** Exercise goal **
Lines to restate from the data below: from the one containing "Task: Click the fullscreen icon on 最新のデータ bar" to the one containing "Given: Enable the Select all pages checkbox", both included. Give them again exactly, and only them.

** Source information **
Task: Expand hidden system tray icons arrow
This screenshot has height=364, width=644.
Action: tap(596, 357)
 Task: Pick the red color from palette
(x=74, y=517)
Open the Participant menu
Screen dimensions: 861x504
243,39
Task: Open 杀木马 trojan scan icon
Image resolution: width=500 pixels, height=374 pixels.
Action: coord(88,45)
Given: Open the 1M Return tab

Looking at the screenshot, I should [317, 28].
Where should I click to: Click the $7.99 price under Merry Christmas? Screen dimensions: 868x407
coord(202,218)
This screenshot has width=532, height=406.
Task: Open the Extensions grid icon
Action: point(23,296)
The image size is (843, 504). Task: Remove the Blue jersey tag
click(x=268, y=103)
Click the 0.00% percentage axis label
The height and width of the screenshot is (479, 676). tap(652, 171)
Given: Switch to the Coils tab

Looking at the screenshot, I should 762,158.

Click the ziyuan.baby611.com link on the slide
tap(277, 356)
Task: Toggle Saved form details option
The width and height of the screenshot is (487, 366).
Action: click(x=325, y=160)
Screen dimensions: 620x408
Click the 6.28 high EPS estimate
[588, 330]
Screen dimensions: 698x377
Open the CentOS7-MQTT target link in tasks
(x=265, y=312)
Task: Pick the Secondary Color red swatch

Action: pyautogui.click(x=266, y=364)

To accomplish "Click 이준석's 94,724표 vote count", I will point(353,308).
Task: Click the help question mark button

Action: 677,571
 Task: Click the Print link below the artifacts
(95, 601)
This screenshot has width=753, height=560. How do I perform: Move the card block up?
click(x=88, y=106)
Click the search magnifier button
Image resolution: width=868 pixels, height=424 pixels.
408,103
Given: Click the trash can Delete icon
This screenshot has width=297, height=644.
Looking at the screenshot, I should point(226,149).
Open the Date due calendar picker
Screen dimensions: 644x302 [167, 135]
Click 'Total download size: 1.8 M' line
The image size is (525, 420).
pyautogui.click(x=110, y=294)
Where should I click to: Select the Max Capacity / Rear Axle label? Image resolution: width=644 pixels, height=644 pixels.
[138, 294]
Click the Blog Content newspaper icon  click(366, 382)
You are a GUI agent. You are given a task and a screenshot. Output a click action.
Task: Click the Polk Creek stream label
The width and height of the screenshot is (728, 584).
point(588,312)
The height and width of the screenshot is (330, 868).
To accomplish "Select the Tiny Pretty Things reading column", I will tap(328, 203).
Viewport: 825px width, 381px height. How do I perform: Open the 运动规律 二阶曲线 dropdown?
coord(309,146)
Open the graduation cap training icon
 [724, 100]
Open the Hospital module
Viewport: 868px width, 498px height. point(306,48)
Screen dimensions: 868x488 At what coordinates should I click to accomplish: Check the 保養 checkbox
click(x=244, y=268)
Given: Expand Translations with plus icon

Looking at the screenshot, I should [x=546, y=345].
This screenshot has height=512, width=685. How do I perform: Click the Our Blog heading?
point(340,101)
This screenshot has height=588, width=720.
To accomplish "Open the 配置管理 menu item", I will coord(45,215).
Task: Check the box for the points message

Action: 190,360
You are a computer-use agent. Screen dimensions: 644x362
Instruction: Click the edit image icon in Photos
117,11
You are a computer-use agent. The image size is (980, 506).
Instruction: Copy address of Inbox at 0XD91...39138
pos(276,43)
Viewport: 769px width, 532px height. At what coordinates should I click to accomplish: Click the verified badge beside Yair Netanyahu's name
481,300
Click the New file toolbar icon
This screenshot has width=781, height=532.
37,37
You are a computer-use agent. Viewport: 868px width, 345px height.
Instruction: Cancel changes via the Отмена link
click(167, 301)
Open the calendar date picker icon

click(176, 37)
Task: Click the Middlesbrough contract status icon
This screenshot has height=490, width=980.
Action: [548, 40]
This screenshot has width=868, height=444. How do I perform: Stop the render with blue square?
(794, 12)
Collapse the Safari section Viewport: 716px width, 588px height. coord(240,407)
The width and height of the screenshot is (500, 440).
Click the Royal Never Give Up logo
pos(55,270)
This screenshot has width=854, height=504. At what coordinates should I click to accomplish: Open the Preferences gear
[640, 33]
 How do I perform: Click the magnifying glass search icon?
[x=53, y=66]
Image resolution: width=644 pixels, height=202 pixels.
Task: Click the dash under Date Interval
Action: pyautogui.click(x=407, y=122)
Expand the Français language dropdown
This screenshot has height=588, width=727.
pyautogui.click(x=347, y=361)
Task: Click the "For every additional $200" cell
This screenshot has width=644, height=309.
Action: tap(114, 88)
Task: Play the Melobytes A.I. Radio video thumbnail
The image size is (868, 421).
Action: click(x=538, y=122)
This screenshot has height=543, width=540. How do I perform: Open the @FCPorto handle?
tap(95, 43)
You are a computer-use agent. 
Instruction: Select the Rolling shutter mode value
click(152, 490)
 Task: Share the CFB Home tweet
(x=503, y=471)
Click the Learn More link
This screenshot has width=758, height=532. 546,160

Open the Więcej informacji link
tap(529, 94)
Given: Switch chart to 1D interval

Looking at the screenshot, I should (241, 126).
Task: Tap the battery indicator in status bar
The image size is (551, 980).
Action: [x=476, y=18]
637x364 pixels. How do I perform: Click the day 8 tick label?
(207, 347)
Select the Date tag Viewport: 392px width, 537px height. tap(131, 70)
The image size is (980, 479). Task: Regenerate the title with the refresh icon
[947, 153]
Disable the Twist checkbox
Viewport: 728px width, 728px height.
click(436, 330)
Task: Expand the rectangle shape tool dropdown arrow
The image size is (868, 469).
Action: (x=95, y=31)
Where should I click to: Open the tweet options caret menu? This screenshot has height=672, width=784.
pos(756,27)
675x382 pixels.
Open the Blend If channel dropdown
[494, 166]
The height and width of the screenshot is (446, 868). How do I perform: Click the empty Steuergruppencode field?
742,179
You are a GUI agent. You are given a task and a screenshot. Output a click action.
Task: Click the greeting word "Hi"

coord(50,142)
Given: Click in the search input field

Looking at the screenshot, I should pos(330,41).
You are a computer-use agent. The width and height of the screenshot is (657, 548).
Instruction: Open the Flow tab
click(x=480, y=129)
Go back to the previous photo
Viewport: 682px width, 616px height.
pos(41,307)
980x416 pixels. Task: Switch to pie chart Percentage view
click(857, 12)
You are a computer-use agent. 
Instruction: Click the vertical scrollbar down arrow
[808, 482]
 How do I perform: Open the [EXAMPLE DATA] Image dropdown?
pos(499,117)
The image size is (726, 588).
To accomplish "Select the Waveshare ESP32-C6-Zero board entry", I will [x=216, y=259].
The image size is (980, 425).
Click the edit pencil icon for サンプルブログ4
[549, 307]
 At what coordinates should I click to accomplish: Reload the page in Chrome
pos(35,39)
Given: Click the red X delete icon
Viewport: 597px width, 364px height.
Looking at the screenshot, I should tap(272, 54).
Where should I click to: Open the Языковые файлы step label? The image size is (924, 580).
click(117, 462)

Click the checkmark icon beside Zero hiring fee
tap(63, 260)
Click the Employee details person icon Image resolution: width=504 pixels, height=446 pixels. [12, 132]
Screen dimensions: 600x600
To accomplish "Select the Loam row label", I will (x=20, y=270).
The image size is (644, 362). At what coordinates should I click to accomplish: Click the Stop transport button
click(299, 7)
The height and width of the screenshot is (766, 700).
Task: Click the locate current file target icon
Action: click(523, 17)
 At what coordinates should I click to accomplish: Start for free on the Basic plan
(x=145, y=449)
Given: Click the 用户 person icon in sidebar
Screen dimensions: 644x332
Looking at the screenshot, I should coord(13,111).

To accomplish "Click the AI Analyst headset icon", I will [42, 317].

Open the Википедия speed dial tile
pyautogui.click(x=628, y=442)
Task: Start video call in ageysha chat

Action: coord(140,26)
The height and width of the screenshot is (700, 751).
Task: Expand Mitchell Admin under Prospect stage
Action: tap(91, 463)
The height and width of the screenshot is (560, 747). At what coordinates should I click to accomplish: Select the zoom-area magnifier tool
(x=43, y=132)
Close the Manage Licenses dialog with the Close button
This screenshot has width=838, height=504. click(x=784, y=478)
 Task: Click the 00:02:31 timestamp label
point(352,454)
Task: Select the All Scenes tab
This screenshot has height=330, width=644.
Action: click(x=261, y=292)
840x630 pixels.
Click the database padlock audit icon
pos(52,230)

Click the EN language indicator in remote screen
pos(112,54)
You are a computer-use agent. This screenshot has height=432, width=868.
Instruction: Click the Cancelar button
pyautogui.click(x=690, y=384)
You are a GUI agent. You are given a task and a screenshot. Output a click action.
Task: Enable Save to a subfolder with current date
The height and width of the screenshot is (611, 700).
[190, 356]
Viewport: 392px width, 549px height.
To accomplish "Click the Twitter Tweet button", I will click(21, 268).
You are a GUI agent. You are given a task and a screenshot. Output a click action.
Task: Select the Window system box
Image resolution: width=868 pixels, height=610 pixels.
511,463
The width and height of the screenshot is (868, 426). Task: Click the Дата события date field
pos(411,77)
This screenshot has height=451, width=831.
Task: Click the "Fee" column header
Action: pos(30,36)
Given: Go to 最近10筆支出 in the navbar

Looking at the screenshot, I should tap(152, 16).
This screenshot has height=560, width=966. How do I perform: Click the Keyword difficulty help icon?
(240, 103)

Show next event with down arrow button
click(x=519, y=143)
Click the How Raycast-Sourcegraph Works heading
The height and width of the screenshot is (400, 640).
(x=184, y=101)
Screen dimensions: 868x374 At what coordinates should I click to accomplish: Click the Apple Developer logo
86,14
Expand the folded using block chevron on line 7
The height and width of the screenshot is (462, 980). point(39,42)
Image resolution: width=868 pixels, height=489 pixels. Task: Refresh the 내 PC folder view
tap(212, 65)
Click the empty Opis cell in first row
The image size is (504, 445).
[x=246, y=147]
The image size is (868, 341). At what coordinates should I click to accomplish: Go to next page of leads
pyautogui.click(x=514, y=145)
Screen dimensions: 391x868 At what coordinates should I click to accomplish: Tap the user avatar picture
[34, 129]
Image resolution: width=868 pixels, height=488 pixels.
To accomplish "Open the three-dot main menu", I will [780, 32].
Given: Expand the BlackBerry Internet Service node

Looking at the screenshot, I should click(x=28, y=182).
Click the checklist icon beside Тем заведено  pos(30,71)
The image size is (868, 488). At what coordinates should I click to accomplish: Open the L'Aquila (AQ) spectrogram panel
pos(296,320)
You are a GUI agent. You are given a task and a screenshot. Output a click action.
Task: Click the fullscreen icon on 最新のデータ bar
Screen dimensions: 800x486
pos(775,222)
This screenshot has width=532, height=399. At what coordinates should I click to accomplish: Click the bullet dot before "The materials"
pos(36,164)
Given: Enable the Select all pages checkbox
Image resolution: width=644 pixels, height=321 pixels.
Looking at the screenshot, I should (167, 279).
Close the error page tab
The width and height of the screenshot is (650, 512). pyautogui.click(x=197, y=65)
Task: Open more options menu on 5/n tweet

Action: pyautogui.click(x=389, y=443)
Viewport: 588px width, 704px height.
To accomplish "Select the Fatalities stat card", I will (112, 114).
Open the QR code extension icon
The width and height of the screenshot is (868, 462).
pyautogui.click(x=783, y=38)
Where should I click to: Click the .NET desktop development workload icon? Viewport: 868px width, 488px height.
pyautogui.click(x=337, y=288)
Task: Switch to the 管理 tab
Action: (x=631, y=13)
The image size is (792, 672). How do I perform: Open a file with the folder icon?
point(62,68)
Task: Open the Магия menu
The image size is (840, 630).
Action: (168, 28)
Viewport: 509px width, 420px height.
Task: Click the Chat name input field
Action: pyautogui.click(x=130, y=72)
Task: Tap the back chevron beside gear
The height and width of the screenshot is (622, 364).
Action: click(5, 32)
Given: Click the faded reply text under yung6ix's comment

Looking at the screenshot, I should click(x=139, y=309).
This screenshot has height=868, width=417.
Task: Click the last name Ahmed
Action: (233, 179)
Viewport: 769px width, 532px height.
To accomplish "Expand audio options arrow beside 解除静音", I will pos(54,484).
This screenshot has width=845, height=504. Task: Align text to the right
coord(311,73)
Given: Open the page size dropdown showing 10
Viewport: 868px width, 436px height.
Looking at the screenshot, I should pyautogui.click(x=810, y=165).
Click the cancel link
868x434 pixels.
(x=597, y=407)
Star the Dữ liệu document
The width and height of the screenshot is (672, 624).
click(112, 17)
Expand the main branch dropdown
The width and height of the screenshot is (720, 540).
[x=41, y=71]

** Written reply **
Task: Click the fullscreen icon on 最新のデータ bar
Screen dimensions: 800x486
pos(775,222)
This screenshot has width=532, height=399. At what coordinates should I click to accomplish: Click the bullet dot before "The materials"
pos(36,164)
Given: Enable the Select all pages checkbox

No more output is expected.